• Data under study:
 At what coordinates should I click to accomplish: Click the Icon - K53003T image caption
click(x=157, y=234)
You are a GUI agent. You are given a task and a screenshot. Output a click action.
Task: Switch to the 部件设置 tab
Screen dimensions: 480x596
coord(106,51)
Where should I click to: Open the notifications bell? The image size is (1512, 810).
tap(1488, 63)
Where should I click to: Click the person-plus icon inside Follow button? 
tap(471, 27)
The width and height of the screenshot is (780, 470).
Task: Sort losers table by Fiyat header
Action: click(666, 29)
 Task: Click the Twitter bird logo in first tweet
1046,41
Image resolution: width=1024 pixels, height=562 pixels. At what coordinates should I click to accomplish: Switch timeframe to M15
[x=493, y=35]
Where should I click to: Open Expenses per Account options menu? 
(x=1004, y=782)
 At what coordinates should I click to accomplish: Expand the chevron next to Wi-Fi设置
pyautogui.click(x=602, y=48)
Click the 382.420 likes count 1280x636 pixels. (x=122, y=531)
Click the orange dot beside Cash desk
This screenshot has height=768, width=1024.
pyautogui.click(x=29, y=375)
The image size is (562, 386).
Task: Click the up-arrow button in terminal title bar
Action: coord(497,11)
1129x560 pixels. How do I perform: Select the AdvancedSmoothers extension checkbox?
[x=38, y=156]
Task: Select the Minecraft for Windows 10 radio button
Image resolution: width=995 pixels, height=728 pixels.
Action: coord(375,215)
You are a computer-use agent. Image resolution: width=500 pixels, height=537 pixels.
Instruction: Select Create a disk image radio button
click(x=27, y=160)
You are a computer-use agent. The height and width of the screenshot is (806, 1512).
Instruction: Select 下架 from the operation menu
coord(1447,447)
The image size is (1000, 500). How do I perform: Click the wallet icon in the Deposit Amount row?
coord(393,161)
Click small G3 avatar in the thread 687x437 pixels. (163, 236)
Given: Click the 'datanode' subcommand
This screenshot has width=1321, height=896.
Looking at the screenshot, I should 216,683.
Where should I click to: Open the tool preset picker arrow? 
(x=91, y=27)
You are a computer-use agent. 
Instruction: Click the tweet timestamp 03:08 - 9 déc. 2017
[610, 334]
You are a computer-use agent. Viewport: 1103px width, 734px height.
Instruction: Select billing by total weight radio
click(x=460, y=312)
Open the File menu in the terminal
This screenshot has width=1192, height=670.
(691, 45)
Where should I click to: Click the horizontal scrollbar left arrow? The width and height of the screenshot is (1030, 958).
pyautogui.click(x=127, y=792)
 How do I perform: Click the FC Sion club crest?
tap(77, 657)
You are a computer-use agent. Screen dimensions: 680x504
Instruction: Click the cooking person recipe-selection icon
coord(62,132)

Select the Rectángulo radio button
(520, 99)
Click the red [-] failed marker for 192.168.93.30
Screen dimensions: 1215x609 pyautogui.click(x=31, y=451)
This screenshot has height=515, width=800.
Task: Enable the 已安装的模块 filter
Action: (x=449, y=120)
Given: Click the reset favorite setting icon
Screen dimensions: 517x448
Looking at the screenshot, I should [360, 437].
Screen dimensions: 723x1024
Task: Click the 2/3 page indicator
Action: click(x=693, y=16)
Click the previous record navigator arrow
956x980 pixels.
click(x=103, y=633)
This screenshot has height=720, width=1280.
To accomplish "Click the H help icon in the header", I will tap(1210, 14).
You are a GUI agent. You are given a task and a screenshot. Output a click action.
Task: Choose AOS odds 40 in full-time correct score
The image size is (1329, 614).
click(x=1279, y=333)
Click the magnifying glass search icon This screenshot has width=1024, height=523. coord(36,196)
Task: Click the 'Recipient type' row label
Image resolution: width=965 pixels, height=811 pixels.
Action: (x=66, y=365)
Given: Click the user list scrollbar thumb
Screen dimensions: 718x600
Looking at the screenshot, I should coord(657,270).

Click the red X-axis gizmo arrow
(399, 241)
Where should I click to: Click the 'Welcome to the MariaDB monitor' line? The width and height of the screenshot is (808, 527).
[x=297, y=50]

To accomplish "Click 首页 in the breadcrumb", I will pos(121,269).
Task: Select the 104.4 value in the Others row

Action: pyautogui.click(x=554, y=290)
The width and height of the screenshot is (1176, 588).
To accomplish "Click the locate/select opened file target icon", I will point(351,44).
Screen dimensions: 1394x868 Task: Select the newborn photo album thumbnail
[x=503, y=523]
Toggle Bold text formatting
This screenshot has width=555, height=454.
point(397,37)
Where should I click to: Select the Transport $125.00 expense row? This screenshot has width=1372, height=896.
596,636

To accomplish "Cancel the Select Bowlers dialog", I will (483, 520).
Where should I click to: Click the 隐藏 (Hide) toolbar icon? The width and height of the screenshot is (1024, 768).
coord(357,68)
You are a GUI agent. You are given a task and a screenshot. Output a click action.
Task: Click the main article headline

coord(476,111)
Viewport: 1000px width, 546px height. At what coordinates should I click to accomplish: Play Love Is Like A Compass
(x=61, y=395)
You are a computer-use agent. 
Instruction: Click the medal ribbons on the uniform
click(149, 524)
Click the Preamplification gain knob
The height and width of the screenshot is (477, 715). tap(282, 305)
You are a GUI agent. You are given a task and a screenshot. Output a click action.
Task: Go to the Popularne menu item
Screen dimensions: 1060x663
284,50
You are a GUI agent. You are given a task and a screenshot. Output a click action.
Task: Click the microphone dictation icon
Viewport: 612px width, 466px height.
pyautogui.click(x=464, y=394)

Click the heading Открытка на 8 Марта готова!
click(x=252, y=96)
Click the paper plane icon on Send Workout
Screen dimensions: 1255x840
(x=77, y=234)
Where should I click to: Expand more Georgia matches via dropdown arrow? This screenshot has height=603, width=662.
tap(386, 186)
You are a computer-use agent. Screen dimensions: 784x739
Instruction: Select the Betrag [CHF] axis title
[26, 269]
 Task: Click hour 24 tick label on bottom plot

• Exercise brief: Type out the entries again, word for word.

• Answer to this problem:
 At what coordinates should I click to accomplish: Click the Icon - K53003T image caption
click(x=157, y=234)
You are a GUI agent. You are given a task and a screenshot. Output a click action.
Task: Switch to the 部件设置 tab
Screen dimensions: 480x596
coord(106,51)
Where should I click to: Open the notifications bell? The image size is (1512, 810).
tap(1488, 63)
Where should I click to: Click the person-plus icon inside Follow button? 
tap(471, 27)
The width and height of the screenshot is (780, 470).
Task: Sort losers table by Fiyat header
Action: click(666, 29)
 Task: Click the Twitter bird logo in first tweet
1046,41
Image resolution: width=1024 pixels, height=562 pixels. At what coordinates should I click to accomplish: Switch timeframe to M15
[x=493, y=35]
Where should I click to: Open Expenses per Account options menu? 
(x=1004, y=782)
 At what coordinates should I click to accomplish: Expand the chevron next to Wi-Fi设置
pyautogui.click(x=602, y=48)
Click the 382.420 likes count 1280x636 pixels. (x=122, y=531)
Click the orange dot beside Cash desk
This screenshot has height=768, width=1024.
pyautogui.click(x=29, y=375)
The image size is (562, 386).
Task: Click the up-arrow button in terminal title bar
Action: coord(497,11)
1129x560 pixels. How do I perform: Select the AdvancedSmoothers extension checkbox?
[x=38, y=156]
Task: Select the Minecraft for Windows 10 radio button
Image resolution: width=995 pixels, height=728 pixels.
Action: coord(375,215)
You are a computer-use agent. Image resolution: width=500 pixels, height=537 pixels.
Instruction: Select Create a disk image radio button
click(x=27, y=160)
You are a computer-use agent. The height and width of the screenshot is (806, 1512).
Instruction: Select 下架 from the operation menu
coord(1447,447)
The image size is (1000, 500). How do I perform: Click the wallet icon in the Deposit Amount row?
coord(393,161)
Click small G3 avatar in the thread 687x437 pixels. (163, 236)
Given: Click the 'datanode' subcommand
This screenshot has width=1321, height=896.
Looking at the screenshot, I should 216,683.
Where should I click to: Open the tool preset picker arrow? 
(x=91, y=27)
You are a computer-use agent. 
Instruction: Click the tweet timestamp 03:08 - 9 déc. 2017
[610, 334]
You are a computer-use agent. Viewport: 1103px width, 734px height.
Instruction: Select billing by total weight radio
click(x=460, y=312)
Open the File menu in the terminal
This screenshot has width=1192, height=670.
(691, 45)
Where should I click to: Click the horizontal scrollbar left arrow? The width and height of the screenshot is (1030, 958).
pyautogui.click(x=127, y=792)
 How do I perform: Click the FC Sion club crest?
tap(77, 657)
You are a computer-use agent. Screen dimensions: 680x504
Instruction: Click the cooking person recipe-selection icon
coord(62,132)

Select the Rectángulo radio button
(520, 99)
Click the red [-] failed marker for 192.168.93.30
Screen dimensions: 1215x609 pyautogui.click(x=31, y=451)
This screenshot has height=515, width=800.
Task: Enable the 已安装的模块 filter
Action: (x=449, y=120)
Given: Click the reset favorite setting icon
Screen dimensions: 517x448
Looking at the screenshot, I should [360, 437].
Screen dimensions: 723x1024
Task: Click the 2/3 page indicator
Action: click(x=693, y=16)
Click the previous record navigator arrow
956x980 pixels.
click(x=103, y=633)
This screenshot has height=720, width=1280.
To accomplish "Click the H help icon in the header", I will tap(1210, 14).
You are a GUI agent. You are given a task and a screenshot. Output a click action.
Task: Choose AOS odds 40 in full-time correct score
The image size is (1329, 614).
click(x=1279, y=333)
Click the magnifying glass search icon This screenshot has width=1024, height=523. coord(36,196)
Task: Click the 'Recipient type' row label
Image resolution: width=965 pixels, height=811 pixels.
Action: (x=66, y=365)
Given: Click the user list scrollbar thumb
Screen dimensions: 718x600
Looking at the screenshot, I should coord(657,270).

Click the red X-axis gizmo arrow
(399, 241)
Where should I click to: Click the 'Welcome to the MariaDB monitor' line? The width and height of the screenshot is (808, 527).
[x=297, y=50]

To accomplish "Click 首页 in the breadcrumb", I will pos(121,269).
Task: Select the 104.4 value in the Others row

Action: pyautogui.click(x=554, y=290)
The width and height of the screenshot is (1176, 588).
To accomplish "Click the locate/select opened file target icon", I will point(351,44).
Screen dimensions: 1394x868 Task: Select the newborn photo album thumbnail
[x=503, y=523]
Toggle Bold text formatting
This screenshot has width=555, height=454.
point(397,37)
Where should I click to: Select the Transport $125.00 expense row? This screenshot has width=1372, height=896.
596,636

To accomplish "Cancel the Select Bowlers dialog", I will (483, 520).
Where should I click to: Click the 隐藏 (Hide) toolbar icon? The width and height of the screenshot is (1024, 768).
coord(357,68)
You are a GUI agent. You are given a task and a screenshot. Output a click action.
Task: Click the main article headline

coord(476,111)
Viewport: 1000px width, 546px height. At what coordinates should I click to accomplish: Play Love Is Like A Compass
(x=61, y=395)
You are a computer-use agent. 
Instruction: Click the medal ribbons on the uniform
click(149, 524)
Click the Preamplification gain knob
The height and width of the screenshot is (477, 715). tap(282, 305)
You are a GUI agent. You are given a task and a screenshot. Output a click action.
Task: Go to the Popularne menu item
Screen dimensions: 1060x663
284,50
You are a GUI agent. You are given a task and a screenshot. Output a click action.
Task: Click the microphone dictation icon
Viewport: 612px width, 466px height.
pyautogui.click(x=464, y=394)

Click the heading Открытка на 8 Марта готова!
click(x=252, y=96)
Click the paper plane icon on Send Workout
Screen dimensions: 1255x840
(x=77, y=234)
Where should I click to: Expand more Georgia matches via dropdown arrow? This screenshot has height=603, width=662.
tap(386, 186)
You are a computer-use agent. Screen dimensions: 784x739
Instruction: Select the Betrag [CHF] axis title
[26, 269]
 Task: Click hour 24 tick label on bottom plot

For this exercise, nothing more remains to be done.